第88話 最下層の戦い6
「それじゃあ、戦闘再開っ!」
呂華は戟を握り締め、左足を前に出す。腰をぐっと低くして限界まで体を捻った。
キメラは雄叫びをあげて呂華に近づき、二本の右手で彼女の頭部を狙う。さらに左手で戟を掴もうとした。
その瞬間、呂華の体が黄金色に輝いた。
捻れていた体が戻り、戟が斜め下から振り上がる。
衝撃音とともに、キメラの上半身が吹き飛んだ。
上半身は緑色の壁に当たり、ぐしゃりと潰れる。
「今度は再生できるかな?」
呂華は壁に張りついているキメラの上半身に戟の刃先を向ける。
「ギュ…………ゴッ…………」
キメラの目が白く濁り、開いていた口から大量の血が流れ落ちた。背中の二匹の蛇も、その動きを止める。
「どうやら、死んだみたいだね。

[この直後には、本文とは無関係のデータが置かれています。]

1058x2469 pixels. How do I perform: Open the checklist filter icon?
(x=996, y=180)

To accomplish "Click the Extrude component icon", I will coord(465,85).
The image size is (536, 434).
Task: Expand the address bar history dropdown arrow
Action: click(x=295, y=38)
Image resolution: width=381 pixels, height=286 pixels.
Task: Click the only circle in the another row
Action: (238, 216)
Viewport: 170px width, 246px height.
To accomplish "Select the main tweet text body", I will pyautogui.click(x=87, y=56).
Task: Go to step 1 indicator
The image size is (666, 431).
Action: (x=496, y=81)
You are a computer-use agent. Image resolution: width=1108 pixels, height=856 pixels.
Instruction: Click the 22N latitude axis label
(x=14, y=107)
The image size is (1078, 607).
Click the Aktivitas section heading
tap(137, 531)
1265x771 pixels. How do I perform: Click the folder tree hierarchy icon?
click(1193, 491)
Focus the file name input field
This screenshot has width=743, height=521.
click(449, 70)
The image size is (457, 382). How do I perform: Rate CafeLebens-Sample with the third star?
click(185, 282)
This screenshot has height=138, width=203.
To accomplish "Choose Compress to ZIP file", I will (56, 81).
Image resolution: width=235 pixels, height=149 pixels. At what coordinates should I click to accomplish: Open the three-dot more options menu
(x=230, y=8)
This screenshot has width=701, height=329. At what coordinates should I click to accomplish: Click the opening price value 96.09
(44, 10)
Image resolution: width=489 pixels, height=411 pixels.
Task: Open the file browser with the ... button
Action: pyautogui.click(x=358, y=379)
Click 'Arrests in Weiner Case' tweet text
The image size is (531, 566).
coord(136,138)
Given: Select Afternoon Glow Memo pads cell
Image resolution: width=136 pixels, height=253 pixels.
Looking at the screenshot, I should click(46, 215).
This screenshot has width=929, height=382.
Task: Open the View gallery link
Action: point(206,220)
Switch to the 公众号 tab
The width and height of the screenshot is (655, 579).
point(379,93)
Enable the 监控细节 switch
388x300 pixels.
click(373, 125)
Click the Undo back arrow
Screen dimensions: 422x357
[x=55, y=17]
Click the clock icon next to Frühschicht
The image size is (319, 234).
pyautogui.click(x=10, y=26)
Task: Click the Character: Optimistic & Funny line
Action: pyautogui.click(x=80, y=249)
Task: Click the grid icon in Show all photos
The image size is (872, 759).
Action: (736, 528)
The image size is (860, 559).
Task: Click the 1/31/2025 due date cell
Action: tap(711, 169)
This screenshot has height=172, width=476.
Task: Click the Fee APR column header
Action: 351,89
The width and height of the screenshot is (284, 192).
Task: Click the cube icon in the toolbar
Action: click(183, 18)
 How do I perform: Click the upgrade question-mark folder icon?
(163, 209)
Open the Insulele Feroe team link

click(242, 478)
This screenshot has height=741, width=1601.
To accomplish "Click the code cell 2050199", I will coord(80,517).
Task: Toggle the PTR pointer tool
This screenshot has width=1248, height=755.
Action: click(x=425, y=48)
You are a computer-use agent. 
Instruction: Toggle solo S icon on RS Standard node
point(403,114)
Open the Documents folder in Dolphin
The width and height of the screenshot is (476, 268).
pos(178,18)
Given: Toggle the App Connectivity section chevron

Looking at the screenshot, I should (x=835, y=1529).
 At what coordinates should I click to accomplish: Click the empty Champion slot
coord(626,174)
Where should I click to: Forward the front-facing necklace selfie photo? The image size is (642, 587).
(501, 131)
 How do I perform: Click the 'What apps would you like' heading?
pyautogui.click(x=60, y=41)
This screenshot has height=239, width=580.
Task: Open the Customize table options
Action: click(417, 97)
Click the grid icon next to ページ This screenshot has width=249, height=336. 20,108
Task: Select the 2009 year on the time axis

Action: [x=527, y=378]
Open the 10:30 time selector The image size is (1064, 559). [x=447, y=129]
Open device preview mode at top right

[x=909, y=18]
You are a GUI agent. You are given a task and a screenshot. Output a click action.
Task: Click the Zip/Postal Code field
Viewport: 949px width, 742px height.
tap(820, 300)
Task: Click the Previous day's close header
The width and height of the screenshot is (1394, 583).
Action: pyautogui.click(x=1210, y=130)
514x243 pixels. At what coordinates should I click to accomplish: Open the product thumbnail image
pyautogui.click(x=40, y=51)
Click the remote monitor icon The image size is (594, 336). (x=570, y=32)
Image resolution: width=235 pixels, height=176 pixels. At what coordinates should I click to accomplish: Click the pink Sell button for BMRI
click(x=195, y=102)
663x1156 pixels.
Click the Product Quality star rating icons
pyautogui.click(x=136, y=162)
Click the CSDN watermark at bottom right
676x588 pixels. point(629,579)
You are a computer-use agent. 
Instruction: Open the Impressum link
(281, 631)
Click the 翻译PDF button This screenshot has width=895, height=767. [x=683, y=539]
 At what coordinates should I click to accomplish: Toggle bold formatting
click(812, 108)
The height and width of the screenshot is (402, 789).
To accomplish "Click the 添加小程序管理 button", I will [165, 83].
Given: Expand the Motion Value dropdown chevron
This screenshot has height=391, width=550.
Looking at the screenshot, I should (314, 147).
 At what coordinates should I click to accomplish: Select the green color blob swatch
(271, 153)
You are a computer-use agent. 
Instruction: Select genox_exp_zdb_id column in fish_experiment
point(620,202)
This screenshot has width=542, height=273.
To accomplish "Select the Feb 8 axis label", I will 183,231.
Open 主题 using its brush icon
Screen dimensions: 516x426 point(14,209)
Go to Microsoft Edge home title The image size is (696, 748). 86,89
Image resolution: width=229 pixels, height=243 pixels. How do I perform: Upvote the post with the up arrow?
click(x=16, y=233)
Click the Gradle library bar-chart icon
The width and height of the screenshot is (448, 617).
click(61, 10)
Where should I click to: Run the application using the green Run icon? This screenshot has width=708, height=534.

まあ、なかなか強かったかな」
「呂華っ! 下半身のほうだ!」
彼方の言葉に、呂華は視線をキメラの下半身に向ける。
キメラの下半身の口が裂けるように開き、その口から、黒い炎が放たれた。
呂華の体が黒い炎に包まれる。
「ぐっ…………」
呂華は痛みに顔を歪めながら、キメラの側面に移動する。
ボコ…………ボコ…………ボコ…………。
不気味な音がして、斬られた部分からピンク色の肉が盛り上がっていく。その肉が上半身を形作っていく。
「下半身からも再生できるってわけね」
呂華は短く舌打ちをして、戟の刃先をキメラに向ける。
――面倒なモンスターだな。
彼方は完全に再生したキメラをじっと見つめる。
――ただ、呂華のおかげで、ある程度の情報は手に入った。上半身ではなく、下半身から再生したってことは、そっちに核のようなものがあると考えてよさそうだ。それを壊せば、もう再生はできなくなるはず。問題は、その場所だけど…………。
「呂華! お腹の口の奥を狙って!」
「お腹の口? そこが弱点なの?」
「確実じゃないけどね」
「じゃあ、試してみるか」
呂華はキメラの四本の手の攻撃を避けながら、腹部の口めがけて、戟の刃先を突き刺す。
その瞬間、キメラの左の脇腹が僅かに膨らんだ。
――体の中で核を移動させてるのか。それなら…………。
彼方の持っていた深淵の剣が消え、三百枚のカードが周囲に浮かび上がる。
◇◇◇
【アイテムカード:妖銃ムラマサ】
【レア度:★★★★★★★★(8) 遠距離から強力なダメージを与える銃。弾は一発のみ。具現化時間:5分。再使用時間:20日】
◇◇◇
彼方の前に黄金色に輝く銃が出現した。
彼方はその銃を両手で掴み、キメラに銃口を向ける。
「呂華、左の脇腹を狙って!」
「今度は脇腹?」
「いいからっ、早く!」
「わかったよっ!」
呂華は頬を膨らませて、戟でキメラの脇腹を斬った。
同時にキメラの左脚の一部が僅かに膨らむ。
――あそこか!
彼方はキメラの左脚に銃口を向け、引き金を引いた。
黄金色の弾丸が飛び出し、キメラの左脚にめり込んだ。
ガラスの割れるような音とともに、キメラの動きが止まる。
「ゴッ…………ゴ…………」
キメラの体が斜めに傾き、地響きを立てて倒れる。
青黒い体がどろどろに溶け始めたのを見て、彼方は溜めていた息を吐き出す。
「どうやら、倒したみたいだな」
「ちょっと彼方っ!」
呂華が不満げな表情で、彼方に歩み寄る。
「何で、彼方が止めを刺すんだよ? 私の獲物って言ったのに」
「どっちが倒してもいいだろ。別に競争してるわけじゃないし」
「私が倒したかったんだよ! 強いモンスターだったのにさー」
「じゃあ、また、強いモンスターと戦う時には、君を召喚してあげるから」
「…………約束だからね。もし、ウソだったら、彼方を裏切って、他のマスターにつくから」
そう言って、呂華はうなるような声を出した。